Re: Backend often crashing

From
Tom Lane
Date:
Dennis Gearon <gearond@cvc.net> writes:
> WOW,
>     Open source at it's best. A guy has a problem, goes through all the functions,
> delivers the suspects, and another open source worker gets it fixed, in less
> than 24 hours.
>     What a way of life :-)

IMHO, the *real* advantage of open source is that Guido can patch it for
himself, without having to wait for us to put out a new release.

This is something that I think RPM distribution largely loses.
Certainly if you only know how to install binary RPMs, you're dependent
on the upstream folks to propagate fixes.  It might be okay if you build
from a source RPM --- can anyone comment on how hard it is to merge
locally-supplied diffs into a source RPM?  I've never tried to ...

            regards, tom lane


Re: Backend often crashing

From
"scott.marlowe"
Date:
On Wed, 2 Apr 2003, Tom Lane wrote:

> Dennis Gearon <gearond@cvc.net> writes:
> > WOW,
> >     Open source at it's best. A guy has a problem, goes through all the functions,
> > delivers the suspects, and another open source worker gets it fixed, in less
> > than 24 hours.
> >     What a way of life :-)
>
> IMHO, the *real* advantage of open source is that Guido can patch it for
> himself, without having to wait for us to put out a new release.
>
> This is something that I think RPM distribution largely loses.
> Certainly if you only know how to install binary RPMs, you're dependent
> on the upstream folks to propagate fixes.  It might be okay if you build
> from a source RPM --- can anyone comment on how hard it is to merge
> locally-supplied diffs into a source RPM?  I've never tried to ...

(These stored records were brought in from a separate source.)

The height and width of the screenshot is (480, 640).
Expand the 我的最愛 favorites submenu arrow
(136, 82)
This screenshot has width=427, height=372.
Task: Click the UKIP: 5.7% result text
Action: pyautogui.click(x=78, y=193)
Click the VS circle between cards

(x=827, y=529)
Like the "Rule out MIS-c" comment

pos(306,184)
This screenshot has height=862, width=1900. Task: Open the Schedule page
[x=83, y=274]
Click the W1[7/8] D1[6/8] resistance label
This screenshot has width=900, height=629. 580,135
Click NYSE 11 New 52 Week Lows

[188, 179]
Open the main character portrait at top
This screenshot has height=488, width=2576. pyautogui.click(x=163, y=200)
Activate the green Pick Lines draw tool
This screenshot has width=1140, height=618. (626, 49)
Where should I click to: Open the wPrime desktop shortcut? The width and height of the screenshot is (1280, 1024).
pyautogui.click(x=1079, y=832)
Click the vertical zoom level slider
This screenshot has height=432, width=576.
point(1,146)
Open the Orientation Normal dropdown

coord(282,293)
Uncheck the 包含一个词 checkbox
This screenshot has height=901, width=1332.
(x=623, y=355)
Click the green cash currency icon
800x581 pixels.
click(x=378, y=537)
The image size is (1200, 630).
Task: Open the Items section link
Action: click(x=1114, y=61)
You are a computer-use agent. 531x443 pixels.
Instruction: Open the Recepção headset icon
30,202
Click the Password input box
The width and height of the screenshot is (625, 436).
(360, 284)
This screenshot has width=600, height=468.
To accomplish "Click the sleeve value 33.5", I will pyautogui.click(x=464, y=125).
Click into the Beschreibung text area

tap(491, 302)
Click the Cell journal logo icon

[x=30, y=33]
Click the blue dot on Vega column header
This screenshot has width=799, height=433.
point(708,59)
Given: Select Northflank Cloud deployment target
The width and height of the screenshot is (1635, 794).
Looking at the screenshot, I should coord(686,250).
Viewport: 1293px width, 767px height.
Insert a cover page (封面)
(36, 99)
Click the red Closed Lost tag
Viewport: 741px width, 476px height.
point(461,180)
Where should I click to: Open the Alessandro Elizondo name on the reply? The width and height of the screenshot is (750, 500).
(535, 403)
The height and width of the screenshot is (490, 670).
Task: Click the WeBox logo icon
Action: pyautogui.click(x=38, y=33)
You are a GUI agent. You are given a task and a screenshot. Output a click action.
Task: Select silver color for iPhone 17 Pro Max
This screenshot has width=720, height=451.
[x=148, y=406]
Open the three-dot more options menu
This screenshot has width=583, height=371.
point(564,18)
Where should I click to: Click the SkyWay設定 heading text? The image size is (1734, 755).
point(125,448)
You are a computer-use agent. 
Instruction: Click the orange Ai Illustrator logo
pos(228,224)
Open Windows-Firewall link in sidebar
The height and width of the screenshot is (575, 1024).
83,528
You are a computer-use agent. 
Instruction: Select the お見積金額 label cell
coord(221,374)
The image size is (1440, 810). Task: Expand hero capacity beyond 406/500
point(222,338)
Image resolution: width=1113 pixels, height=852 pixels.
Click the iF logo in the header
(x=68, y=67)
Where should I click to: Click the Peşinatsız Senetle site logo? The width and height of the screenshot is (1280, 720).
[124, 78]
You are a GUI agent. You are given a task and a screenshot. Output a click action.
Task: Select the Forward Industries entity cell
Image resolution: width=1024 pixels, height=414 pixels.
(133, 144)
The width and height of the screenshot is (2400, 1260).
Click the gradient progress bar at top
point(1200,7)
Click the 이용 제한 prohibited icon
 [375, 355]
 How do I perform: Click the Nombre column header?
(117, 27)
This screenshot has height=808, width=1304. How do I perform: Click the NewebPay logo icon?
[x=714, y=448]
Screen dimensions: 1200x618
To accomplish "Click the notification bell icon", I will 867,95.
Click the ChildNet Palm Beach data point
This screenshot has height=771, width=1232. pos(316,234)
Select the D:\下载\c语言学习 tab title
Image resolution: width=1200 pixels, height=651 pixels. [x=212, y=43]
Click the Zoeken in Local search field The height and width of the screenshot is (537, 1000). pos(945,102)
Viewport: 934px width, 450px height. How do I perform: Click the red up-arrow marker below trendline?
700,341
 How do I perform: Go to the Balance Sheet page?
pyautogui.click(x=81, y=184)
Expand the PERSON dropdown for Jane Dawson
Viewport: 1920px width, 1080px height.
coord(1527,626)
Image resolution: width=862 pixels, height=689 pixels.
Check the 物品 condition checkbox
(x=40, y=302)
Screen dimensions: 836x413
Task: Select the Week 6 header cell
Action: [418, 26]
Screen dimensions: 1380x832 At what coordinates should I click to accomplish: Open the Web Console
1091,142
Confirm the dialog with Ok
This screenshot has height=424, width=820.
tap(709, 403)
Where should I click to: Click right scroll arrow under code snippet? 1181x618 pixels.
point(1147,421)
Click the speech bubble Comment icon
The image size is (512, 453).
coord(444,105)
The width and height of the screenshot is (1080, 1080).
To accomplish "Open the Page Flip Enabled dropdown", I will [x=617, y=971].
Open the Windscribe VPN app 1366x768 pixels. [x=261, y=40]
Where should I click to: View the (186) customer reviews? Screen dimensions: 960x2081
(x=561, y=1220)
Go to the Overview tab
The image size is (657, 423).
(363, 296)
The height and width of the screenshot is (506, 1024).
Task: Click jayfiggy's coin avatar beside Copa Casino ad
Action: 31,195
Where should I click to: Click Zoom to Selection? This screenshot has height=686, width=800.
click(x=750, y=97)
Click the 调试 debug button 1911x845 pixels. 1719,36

It's probably the easiest part when it comes to making your own RPMs.


Re: Backend often crashing

From
Alvaro Herrera
Date:
On Wed, Apr 02, 2003 at 04:59:06PM -0500, Tom Lane wrote:

> This is something that I think RPM distribution largely loses.
> Certainly if you only know how to install binary RPMs, you're dependent
> on the upstream folks to propagate fixes.  It might be okay if you build
> from a source RPM --- can anyone comment on how hard it is to merge
> locally-supplied diffs into a source RPM?  I've never tried to ...

It's not that hard.  With the upstream guys' supplied source RPM and the
open source worker's patch, it's a matter of adding a pointer to the
patch to the SPEC and rebuild.  But surely most people used to binary
RPMs hasn't ever built one from SRPM, let alone plain source.

--
Alvaro Herrera (<alvherre[a]dcc.uchile.cl>)
"In a specialized industrial society, it would be a disaster
to have kids running around loose." (Paul Graham)